**Recorded data:**
-- Opening Marker --

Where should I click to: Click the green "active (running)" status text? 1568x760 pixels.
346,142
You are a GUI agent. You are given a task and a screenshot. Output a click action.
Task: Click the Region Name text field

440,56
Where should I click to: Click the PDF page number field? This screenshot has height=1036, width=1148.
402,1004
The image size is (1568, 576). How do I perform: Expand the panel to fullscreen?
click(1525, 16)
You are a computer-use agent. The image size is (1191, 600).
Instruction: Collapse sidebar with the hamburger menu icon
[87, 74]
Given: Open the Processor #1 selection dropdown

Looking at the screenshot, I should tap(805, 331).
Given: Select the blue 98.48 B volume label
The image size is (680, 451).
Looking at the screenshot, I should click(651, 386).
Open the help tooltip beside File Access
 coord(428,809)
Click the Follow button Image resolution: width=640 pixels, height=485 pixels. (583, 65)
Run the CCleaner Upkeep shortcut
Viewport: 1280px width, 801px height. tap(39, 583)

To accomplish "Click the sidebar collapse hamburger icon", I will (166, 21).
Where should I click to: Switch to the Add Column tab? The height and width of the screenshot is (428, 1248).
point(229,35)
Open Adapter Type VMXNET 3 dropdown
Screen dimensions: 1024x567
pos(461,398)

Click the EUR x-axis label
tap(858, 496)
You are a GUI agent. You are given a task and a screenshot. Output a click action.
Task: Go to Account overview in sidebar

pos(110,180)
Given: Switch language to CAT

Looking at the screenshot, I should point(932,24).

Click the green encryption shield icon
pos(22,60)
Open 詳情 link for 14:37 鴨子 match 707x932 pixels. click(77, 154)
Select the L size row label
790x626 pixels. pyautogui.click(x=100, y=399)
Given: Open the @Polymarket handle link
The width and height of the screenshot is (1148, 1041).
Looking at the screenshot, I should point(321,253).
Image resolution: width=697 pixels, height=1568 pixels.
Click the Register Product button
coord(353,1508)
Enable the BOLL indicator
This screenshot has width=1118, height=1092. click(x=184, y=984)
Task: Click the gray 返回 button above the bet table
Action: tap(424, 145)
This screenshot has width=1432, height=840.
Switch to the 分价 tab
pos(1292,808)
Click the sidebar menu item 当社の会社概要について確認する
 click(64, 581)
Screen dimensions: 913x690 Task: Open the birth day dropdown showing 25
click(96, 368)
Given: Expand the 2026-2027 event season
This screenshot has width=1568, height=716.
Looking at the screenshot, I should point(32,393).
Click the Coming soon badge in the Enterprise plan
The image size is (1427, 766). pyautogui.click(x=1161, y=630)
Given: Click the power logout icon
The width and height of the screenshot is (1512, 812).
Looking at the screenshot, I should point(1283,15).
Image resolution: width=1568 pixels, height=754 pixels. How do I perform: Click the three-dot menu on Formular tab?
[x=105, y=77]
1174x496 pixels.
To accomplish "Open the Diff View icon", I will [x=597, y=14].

-- Closing Marker --

Reproduce all of the entries verbatim.

Where should I click to: Click the green "active (running)" status text? 1568x760 pixels.
346,142
You are a GUI agent. You are given a task and a screenshot. Output a click action.
Task: Click the Region Name text field

440,56
Where should I click to: Click the PDF page number field? This screenshot has height=1036, width=1148.
402,1004
The image size is (1568, 576). How do I perform: Expand the panel to fullscreen?
click(1525, 16)
You are a computer-use agent. The image size is (1191, 600).
Instruction: Collapse sidebar with the hamburger menu icon
[87, 74]
Given: Open the Processor #1 selection dropdown

Looking at the screenshot, I should tap(805, 331).
Given: Select the blue 98.48 B volume label
The image size is (680, 451).
Looking at the screenshot, I should click(651, 386).
Open the help tooltip beside File Access
 coord(428,809)
Click the Follow button Image resolution: width=640 pixels, height=485 pixels. (583, 65)
Run the CCleaner Upkeep shortcut
Viewport: 1280px width, 801px height. tap(39, 583)

To accomplish "Click the sidebar collapse hamburger icon", I will (166, 21).
Where should I click to: Switch to the Add Column tab? The height and width of the screenshot is (428, 1248).
point(229,35)
Open Adapter Type VMXNET 3 dropdown
Screen dimensions: 1024x567
pos(461,398)

Click the EUR x-axis label
tap(858, 496)
You are a GUI agent. You are given a task and a screenshot. Output a click action.
Task: Go to Account overview in sidebar

pos(110,180)
Given: Switch language to CAT

Looking at the screenshot, I should point(932,24).

Click the green encryption shield icon
pos(22,60)
Open 詳情 link for 14:37 鴨子 match 707x932 pixels. click(77, 154)
Select the L size row label
790x626 pixels. pyautogui.click(x=100, y=399)
Given: Open the @Polymarket handle link
The width and height of the screenshot is (1148, 1041).
Looking at the screenshot, I should point(321,253).
Image resolution: width=697 pixels, height=1568 pixels.
Click the Register Product button
coord(353,1508)
Enable the BOLL indicator
This screenshot has width=1118, height=1092. click(x=184, y=984)
Task: Click the gray 返回 button above the bet table
Action: tap(424, 145)
This screenshot has width=1432, height=840.
Switch to the 分价 tab
pos(1292,808)
Click the sidebar menu item 当社の会社概要について確認する
 click(64, 581)
Screen dimensions: 913x690 Task: Open the birth day dropdown showing 25
click(96, 368)
Given: Expand the 2026-2027 event season
This screenshot has width=1568, height=716.
Looking at the screenshot, I should point(32,393).
Click the Coming soon badge in the Enterprise plan
The image size is (1427, 766). pyautogui.click(x=1161, y=630)
Given: Click the power logout icon
The width and height of the screenshot is (1512, 812).
Looking at the screenshot, I should point(1283,15).
Image resolution: width=1568 pixels, height=754 pixels. How do I perform: Click the three-dot menu on Formular tab?
[x=105, y=77]
1174x496 pixels.
To accomplish "Open the Diff View icon", I will [x=597, y=14].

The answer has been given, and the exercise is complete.